◆ EXERCISE REQUIREMENTS:
Whenever a line in the data holds the string "screenshot", copy that line.
─── STUDY MATERIAL ───
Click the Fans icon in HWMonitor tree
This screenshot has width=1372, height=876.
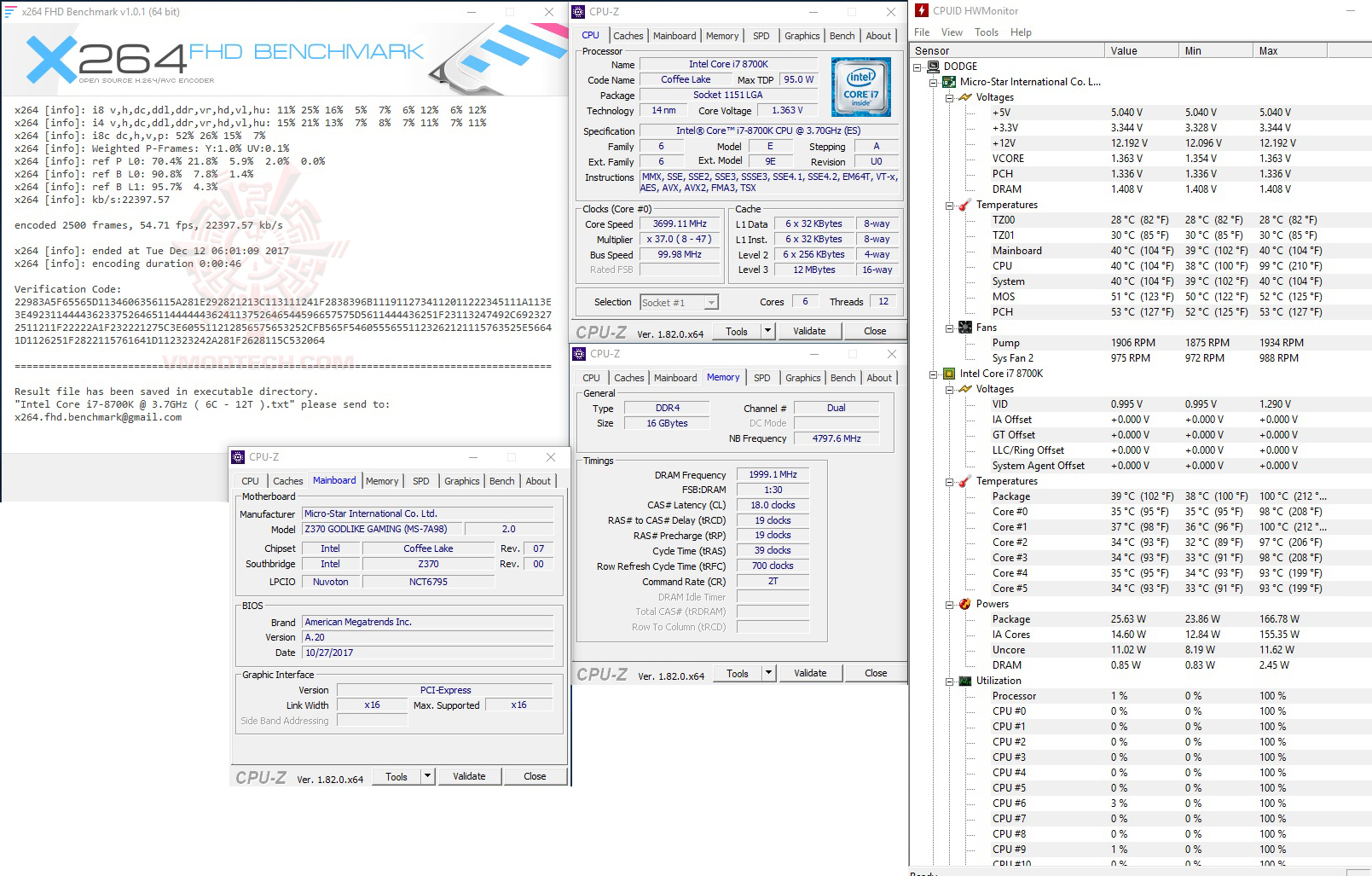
───
─── STUDY MATERIAL ───
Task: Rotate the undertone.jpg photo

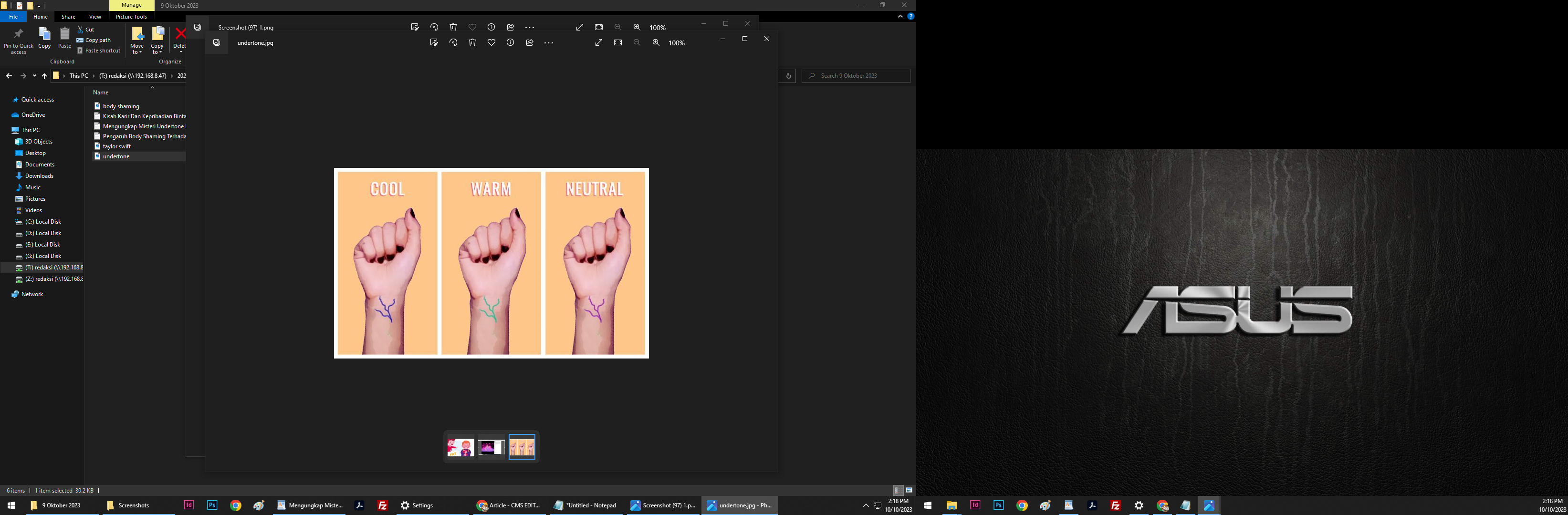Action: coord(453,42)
───
─── STUDY MATERIAL ───
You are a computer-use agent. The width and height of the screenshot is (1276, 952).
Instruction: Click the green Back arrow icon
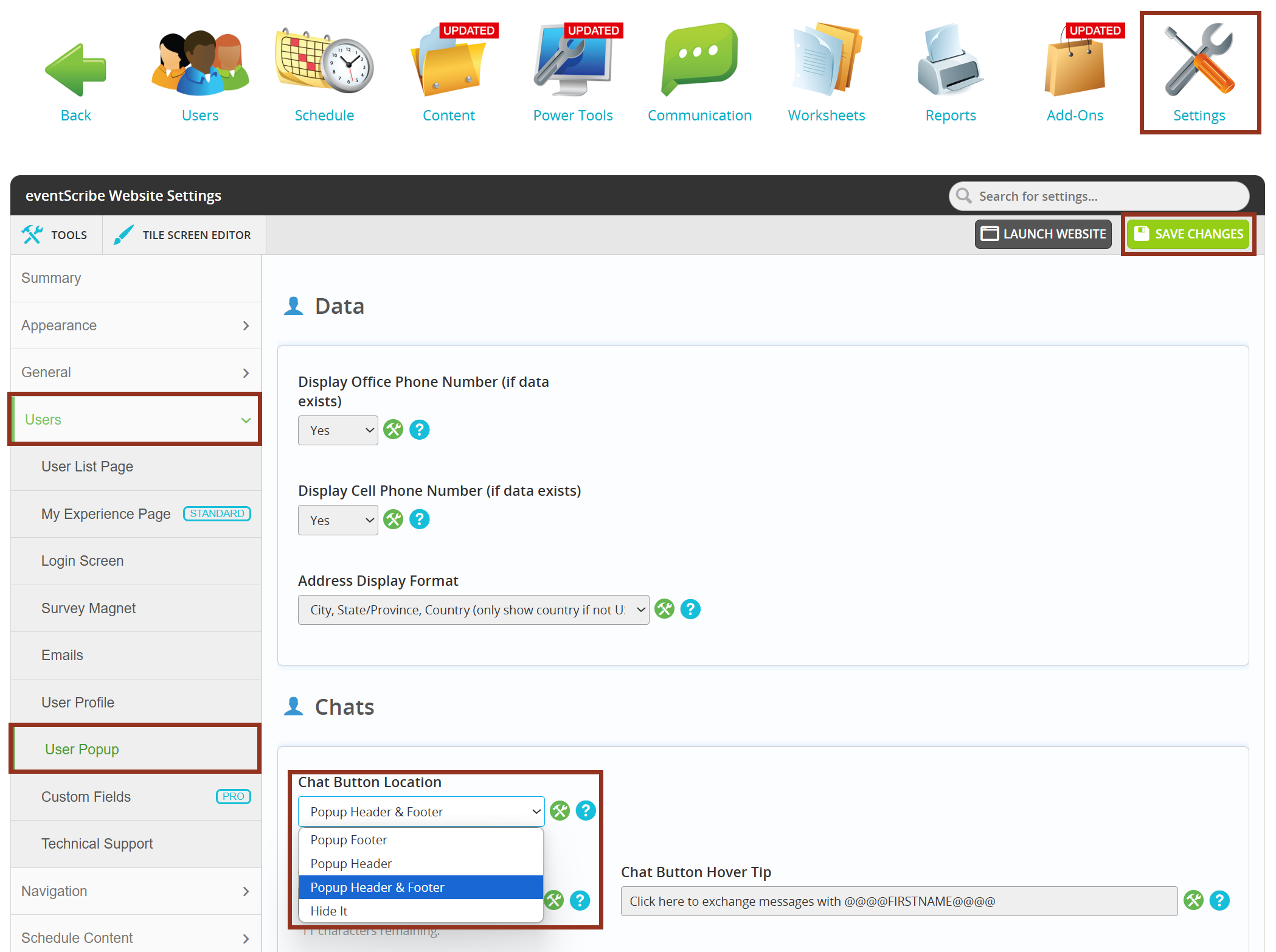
───
◆ SOLUTION TO THIS EXERCISE:
This screenshot has width=1372, height=876.
You are a computer-use agent. The width and height of the screenshot is (1276, 952).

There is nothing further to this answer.